Record list:
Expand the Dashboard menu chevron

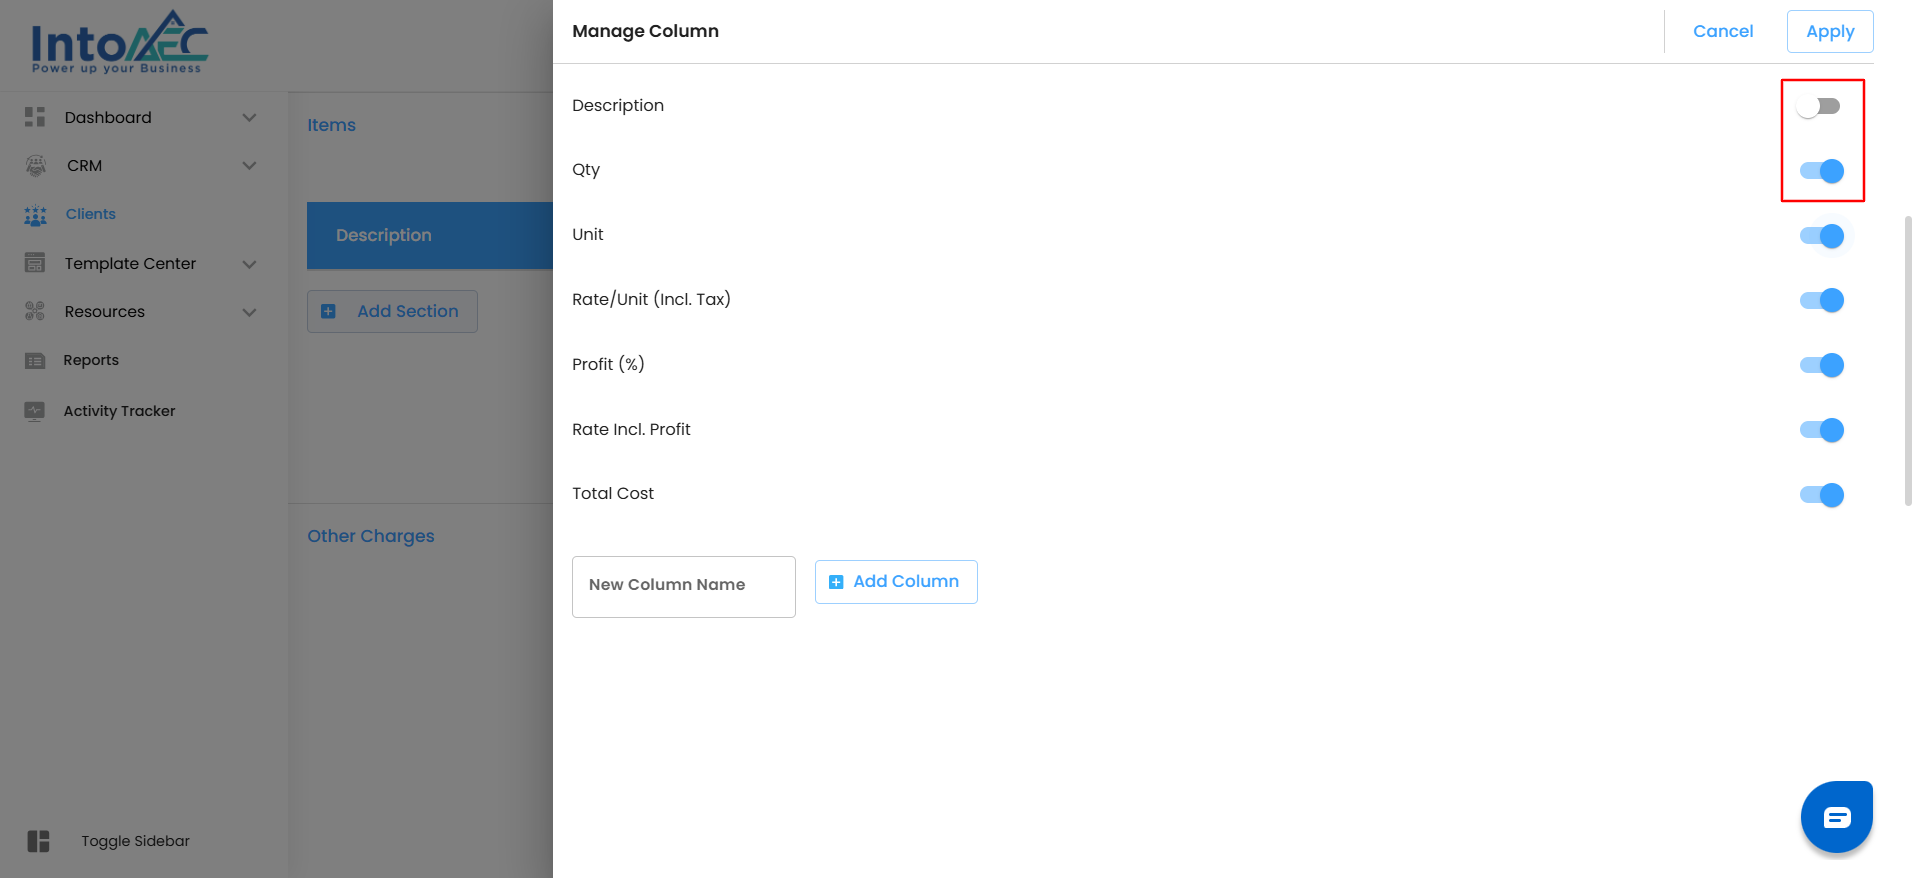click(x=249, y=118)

---

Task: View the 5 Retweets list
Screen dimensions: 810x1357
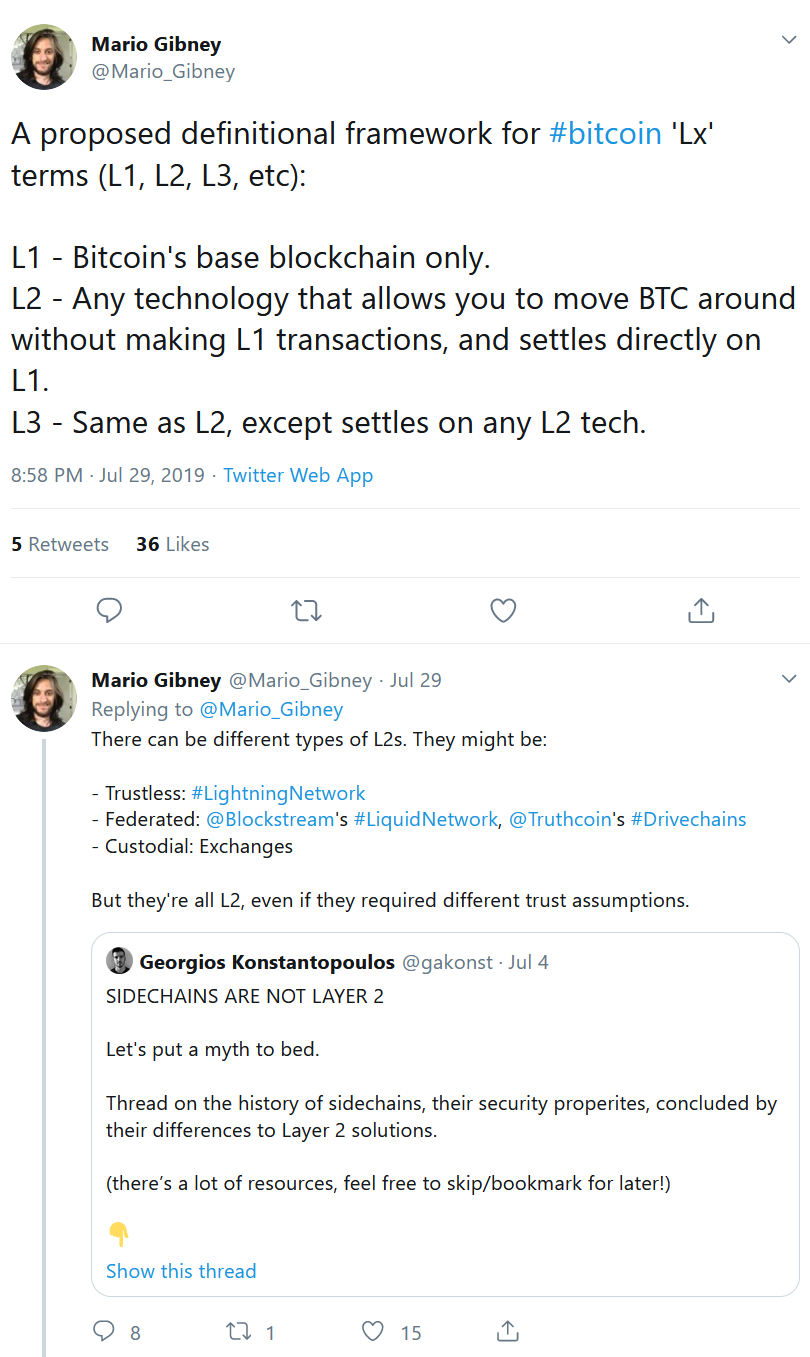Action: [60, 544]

---

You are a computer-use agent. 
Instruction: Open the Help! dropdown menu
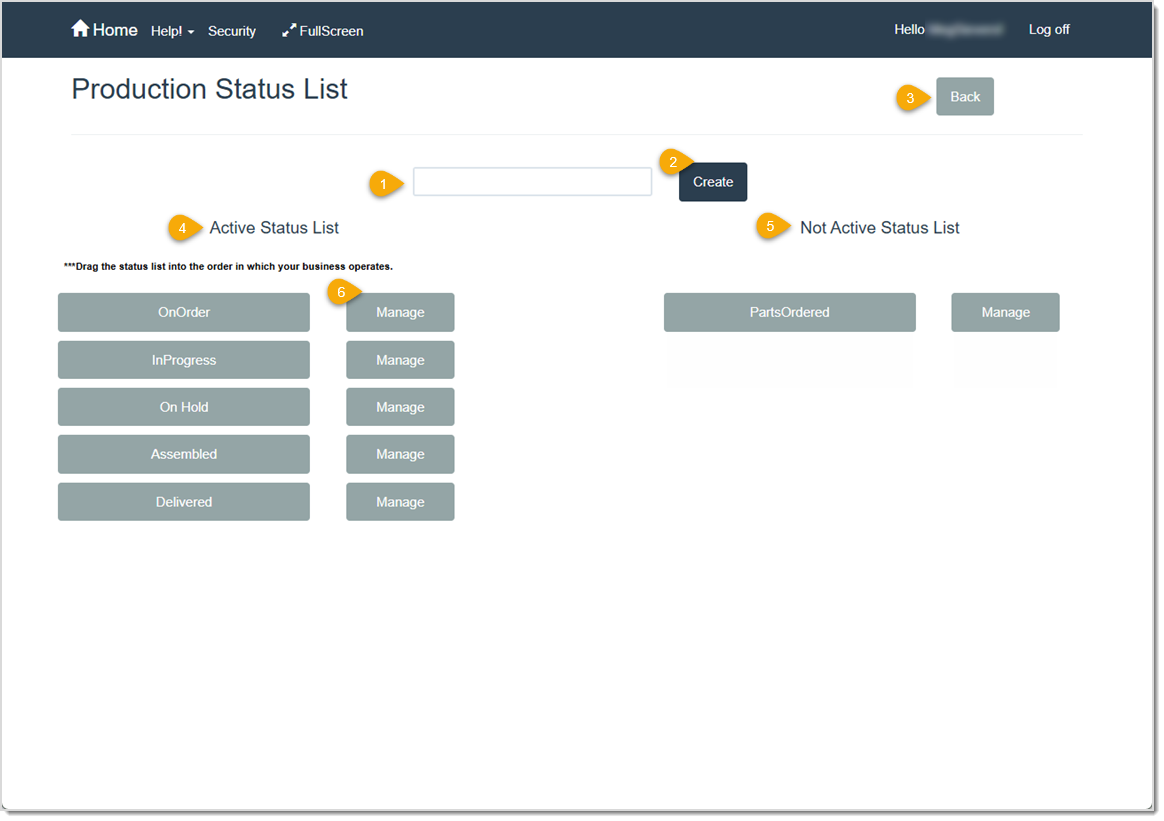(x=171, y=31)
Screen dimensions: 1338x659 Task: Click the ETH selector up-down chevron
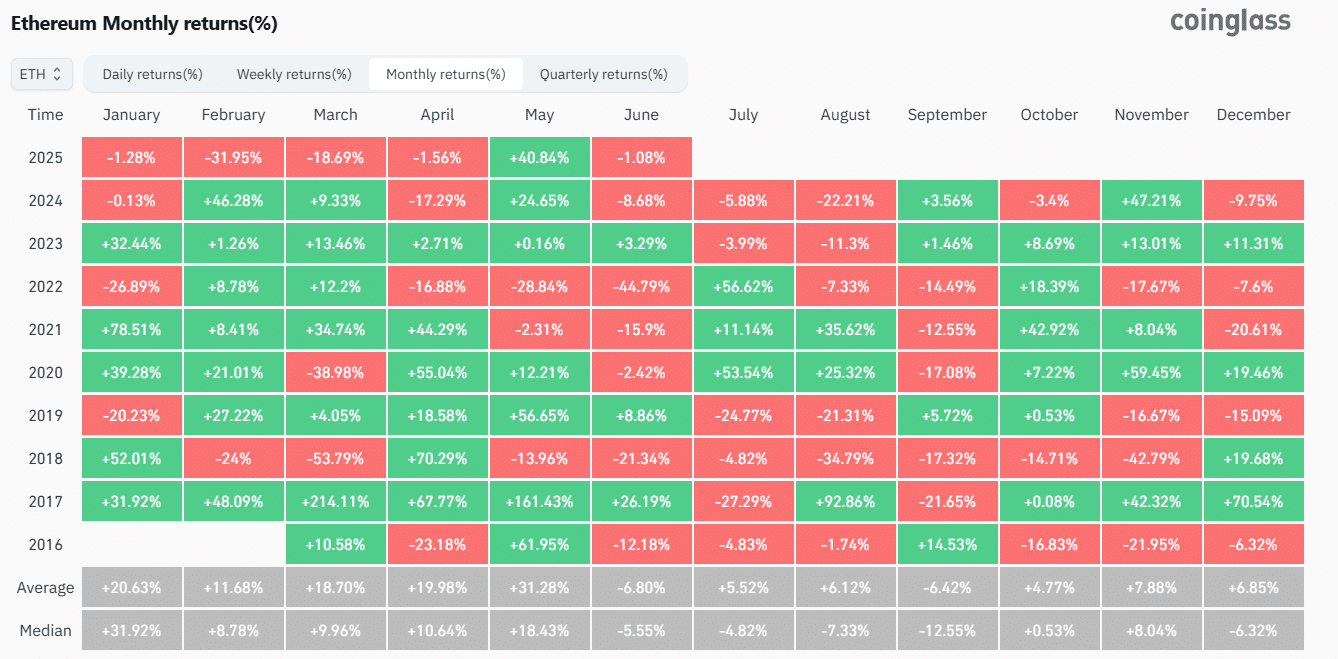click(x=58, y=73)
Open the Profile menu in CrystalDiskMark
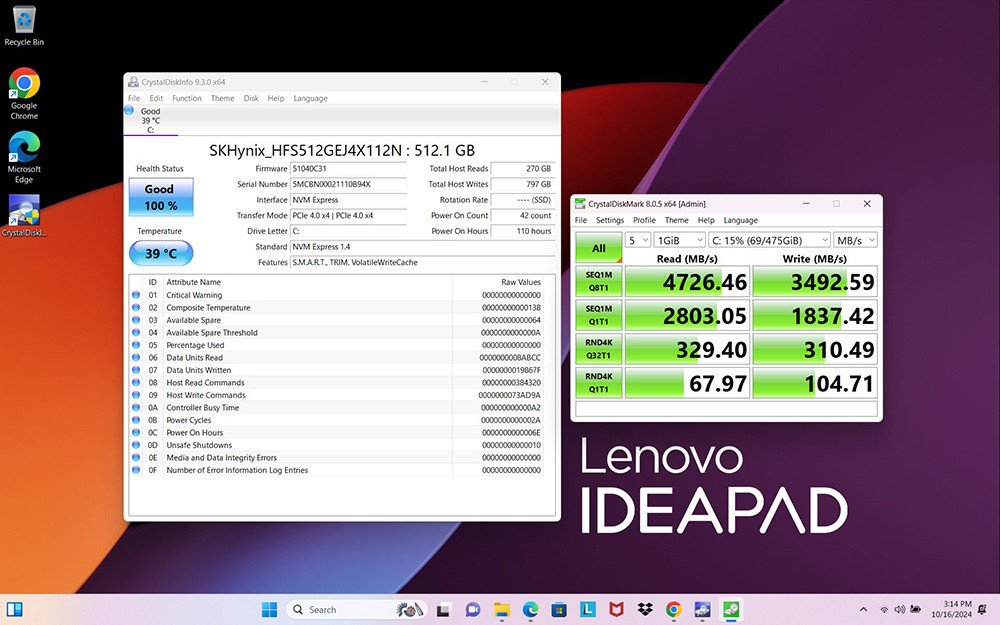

Set task: Update the rows that begin at the line containing "You are a computer-use agent." and stop after the line containing "Open the Profile menu in CrystalDiskMark", changing "dropdown menu" to "drop-down list" and keeping everything else the same. Write out only those lines, and leave the pictures out.

Final answer:
You are a computer-use agent. 
Instruction: Open the Help! drop-down list
(x=171, y=31)
Screen dimensions: 1338x659 Task: Click the ETH selector up-down chevron
click(x=58, y=73)
Open the Profile menu in CrystalDiskMark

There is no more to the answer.